Source data:
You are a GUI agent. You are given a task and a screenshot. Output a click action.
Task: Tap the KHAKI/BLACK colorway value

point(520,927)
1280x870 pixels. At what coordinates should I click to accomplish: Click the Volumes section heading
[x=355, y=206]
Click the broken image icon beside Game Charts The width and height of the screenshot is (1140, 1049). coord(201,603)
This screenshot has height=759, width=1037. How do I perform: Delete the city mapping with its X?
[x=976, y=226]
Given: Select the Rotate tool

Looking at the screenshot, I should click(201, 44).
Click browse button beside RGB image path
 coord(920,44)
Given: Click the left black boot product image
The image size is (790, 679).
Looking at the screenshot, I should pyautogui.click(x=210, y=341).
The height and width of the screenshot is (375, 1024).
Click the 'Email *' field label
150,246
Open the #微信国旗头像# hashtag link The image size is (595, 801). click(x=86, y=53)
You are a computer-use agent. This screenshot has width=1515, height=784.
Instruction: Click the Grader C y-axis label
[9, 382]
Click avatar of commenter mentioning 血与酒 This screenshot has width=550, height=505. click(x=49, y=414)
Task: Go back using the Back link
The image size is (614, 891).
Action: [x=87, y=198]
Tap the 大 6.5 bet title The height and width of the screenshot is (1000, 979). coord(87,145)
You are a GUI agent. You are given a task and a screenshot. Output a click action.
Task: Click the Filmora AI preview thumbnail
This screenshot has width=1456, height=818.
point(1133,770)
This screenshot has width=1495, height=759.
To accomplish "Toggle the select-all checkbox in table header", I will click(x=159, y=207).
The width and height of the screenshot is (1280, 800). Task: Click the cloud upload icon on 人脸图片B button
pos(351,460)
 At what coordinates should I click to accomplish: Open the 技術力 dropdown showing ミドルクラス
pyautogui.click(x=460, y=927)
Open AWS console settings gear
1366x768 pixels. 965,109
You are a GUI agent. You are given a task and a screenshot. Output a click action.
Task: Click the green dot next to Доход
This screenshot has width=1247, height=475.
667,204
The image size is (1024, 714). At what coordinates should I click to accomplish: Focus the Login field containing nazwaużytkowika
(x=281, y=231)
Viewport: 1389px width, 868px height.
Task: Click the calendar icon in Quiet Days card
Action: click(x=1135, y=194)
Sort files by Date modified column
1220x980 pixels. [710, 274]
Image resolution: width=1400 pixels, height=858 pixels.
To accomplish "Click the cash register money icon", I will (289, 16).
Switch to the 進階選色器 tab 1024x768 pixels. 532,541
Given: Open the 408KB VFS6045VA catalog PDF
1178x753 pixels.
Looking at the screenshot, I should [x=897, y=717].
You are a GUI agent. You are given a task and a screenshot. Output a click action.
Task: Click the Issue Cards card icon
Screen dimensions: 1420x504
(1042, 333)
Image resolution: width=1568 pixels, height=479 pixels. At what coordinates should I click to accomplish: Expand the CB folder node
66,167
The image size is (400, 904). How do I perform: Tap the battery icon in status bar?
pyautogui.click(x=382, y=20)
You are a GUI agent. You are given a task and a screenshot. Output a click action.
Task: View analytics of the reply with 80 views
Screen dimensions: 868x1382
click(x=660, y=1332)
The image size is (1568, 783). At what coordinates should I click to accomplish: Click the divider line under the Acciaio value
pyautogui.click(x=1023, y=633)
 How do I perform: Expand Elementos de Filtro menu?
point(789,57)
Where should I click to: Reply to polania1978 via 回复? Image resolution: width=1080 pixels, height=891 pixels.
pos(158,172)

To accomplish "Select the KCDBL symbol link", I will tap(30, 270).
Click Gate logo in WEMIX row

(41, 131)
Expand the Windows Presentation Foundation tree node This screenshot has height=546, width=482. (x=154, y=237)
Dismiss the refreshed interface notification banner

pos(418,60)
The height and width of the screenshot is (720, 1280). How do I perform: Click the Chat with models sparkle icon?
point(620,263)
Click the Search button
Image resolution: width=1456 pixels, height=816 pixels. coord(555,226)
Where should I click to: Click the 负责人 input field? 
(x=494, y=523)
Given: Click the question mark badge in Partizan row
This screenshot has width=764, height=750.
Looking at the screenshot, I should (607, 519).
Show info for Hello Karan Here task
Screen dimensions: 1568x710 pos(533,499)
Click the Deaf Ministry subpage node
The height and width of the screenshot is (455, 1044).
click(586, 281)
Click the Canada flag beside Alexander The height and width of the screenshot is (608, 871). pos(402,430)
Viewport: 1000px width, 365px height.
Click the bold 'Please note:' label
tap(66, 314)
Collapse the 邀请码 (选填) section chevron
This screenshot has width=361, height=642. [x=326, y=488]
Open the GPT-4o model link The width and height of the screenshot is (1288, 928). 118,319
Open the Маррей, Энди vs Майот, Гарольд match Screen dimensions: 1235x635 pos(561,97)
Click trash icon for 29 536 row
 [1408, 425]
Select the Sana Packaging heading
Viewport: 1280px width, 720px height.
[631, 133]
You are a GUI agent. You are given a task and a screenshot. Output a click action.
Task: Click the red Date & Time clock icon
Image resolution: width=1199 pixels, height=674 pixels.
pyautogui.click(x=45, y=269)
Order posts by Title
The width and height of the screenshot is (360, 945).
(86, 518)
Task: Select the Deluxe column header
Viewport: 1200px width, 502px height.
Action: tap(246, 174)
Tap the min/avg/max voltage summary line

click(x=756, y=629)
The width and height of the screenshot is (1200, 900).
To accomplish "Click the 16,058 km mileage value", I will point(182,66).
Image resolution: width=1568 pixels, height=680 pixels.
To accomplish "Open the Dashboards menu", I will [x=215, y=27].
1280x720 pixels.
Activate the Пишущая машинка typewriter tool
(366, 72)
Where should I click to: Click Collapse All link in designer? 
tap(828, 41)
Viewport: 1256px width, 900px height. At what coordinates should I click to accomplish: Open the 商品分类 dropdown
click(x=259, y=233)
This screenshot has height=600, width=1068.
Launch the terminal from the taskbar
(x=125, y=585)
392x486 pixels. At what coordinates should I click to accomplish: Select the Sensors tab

About this exercise: Go through the lines of the material, counting those with the word "will"; afterward give only the total.

Exercise answer: 5